The Sea Chair is made entirely from garbage found in the ocean.



This blog usually focus’s on items relating directly to natural fiber, its uses, and natural fiber composites.  Today I would like to show you a project that deals with sustainability and recycling.  I think it will be interesting to anyone who spends time working in the green economy.

As citizens of planet Earth, we need to be aware that there is a growing crisis happening in our oceans.  This phenomenon of garbage floating in the ocean goes by many names.  One of the better known moniker’s is The Great Pacific Garbage Patch.  The garbage isn’t limited to the Pacific Ocean, it can be found in all the Earth’s oceans.  These are large gyres of garbage, and they are growing.  The map below shows the magnitude of the problem.

Gyre Map

Map showing location of ocean garbage gyres

It isn’t just that the garbage finds its way into the gyres, these areas are just the centers of greatest concentration of pollution.  The garbage found in the gyres is degraded by time, wind and water and broken down into very small particle size.  These small, broken down pieces of garbage are usually plastic.  They wreak havoc on the marine environment in a number of ways.  They are eaten by krill and pollute our food chain, and they wash up and pollute beaches.

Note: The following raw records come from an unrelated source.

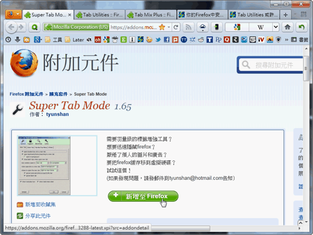Open the orange Firefox menu button
This screenshot has height=235, width=313.
click(14, 14)
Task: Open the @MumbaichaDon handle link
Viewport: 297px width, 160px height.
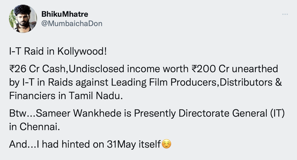Action: pos(72,24)

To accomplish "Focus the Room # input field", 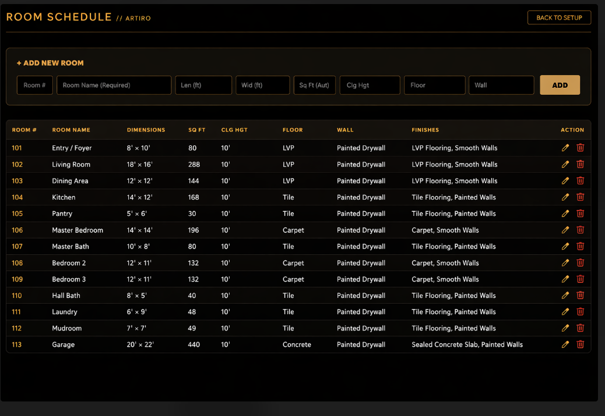I will 34,85.
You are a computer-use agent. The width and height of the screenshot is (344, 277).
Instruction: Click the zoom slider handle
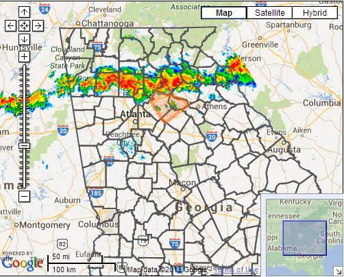click(x=24, y=145)
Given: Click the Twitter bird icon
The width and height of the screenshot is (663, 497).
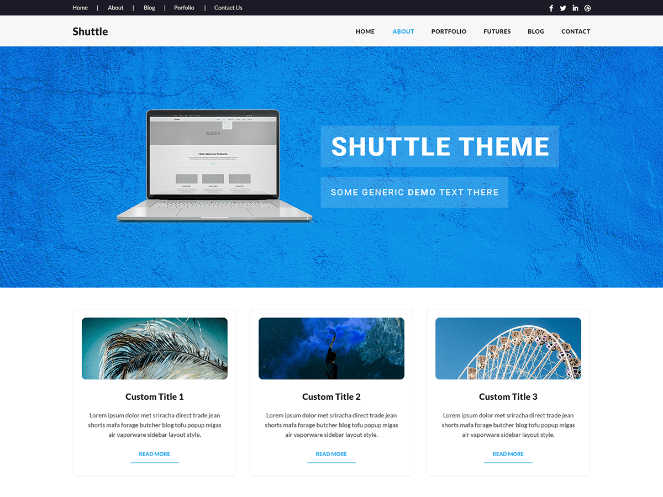Looking at the screenshot, I should tap(563, 8).
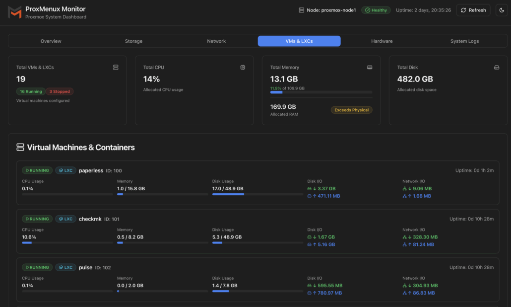Viewport: 511px width, 307px height.
Task: Click the disk icon on Total Disk card
Action: coord(496,67)
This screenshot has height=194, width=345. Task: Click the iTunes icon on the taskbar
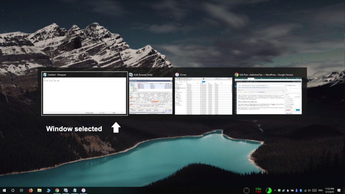pyautogui.click(x=83, y=190)
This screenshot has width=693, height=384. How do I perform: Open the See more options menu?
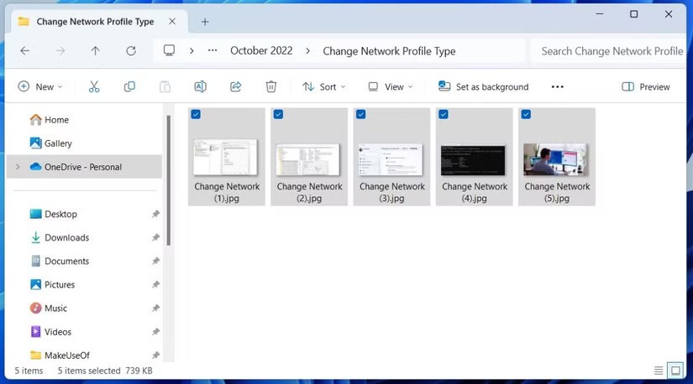558,86
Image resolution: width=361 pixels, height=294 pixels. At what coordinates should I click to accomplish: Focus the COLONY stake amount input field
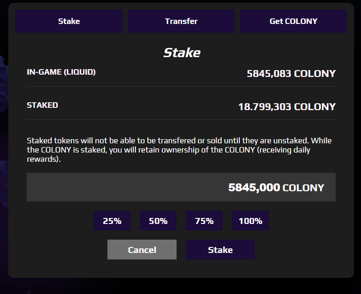coord(181,187)
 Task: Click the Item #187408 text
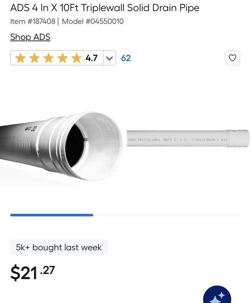coord(33,21)
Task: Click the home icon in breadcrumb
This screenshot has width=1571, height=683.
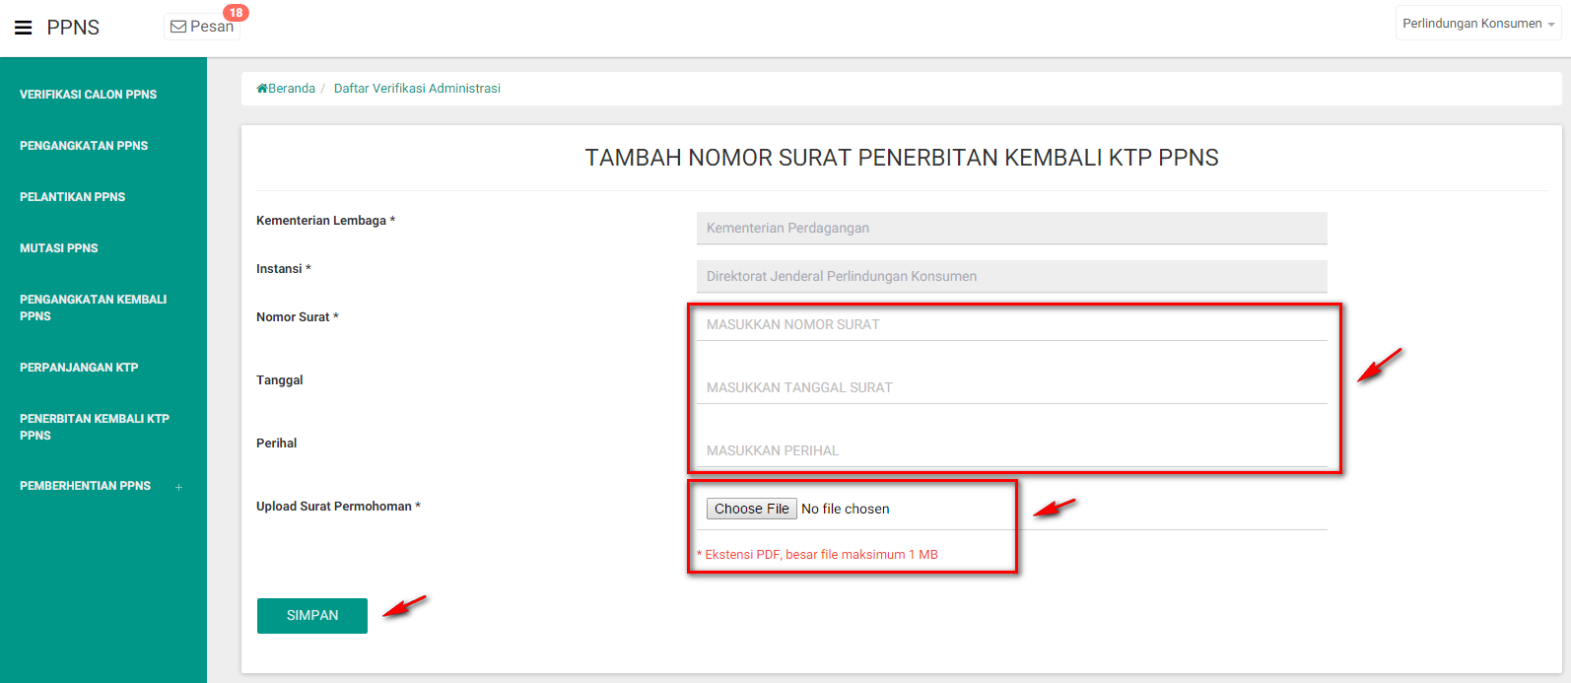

The Sea Chair is a project from artist Keiren Jones & Studio Swine.  As it says on their webpage, the idea came after a trip to the beach.  They said that the pollution wasn’t readily apparent, but after awhile they noticed that some of the “sand” was floating.  The team then realized that the plastic pollutants were ground so small that they were hiding in plane sight.  Looking down at the beach, what looked like sand was plastic.  Jones and the rest of the team wanted to do something to not only reduce the pollution, but make it economically viable to do so.

Collecting Nurdles

Harvesting nurdles of plastic from the beach

They came up with an idea to harvest the pollution from the marine environment and create furniture.  The plastic could be reclaimed from the beach or from out in open water.  The plastic would then be heated up and molded into the simple design known as The Sea Chair.  The best part of the design is that anyone can do it.  Anyone who wanted to start cleaning up plastic could make a living by manufacturing the chairs.

Plastic Sample 2_Blue

Top: large items of plastic pollution, Middle: plastics broken down in the ocean, Bottom: molded chair seat of reclaimed ocean plastic

Studio Swine has published a manual for the Open Source Sea Chair.  Anyone with a camp stove and a few other simple tools could make the chair, bringing a DIY ethic to the project.  In this way, The Sea Chair could be a job creater.  The concepts could revive the fishing industry in many coastal communities.  Fishing boat owners could convert their fishing ships to become garbage trawlers.  They could pull the garbage out of the water and mold the chairs on board.  The chairs could then be floated over the side of the boat as the boat returned to shore.

The Sea Chair Tools_1

These simple implements produce the molded parts, and then you just screw the legs on.

All in all, I think this is a fascinating project.  I wish the team good luck!!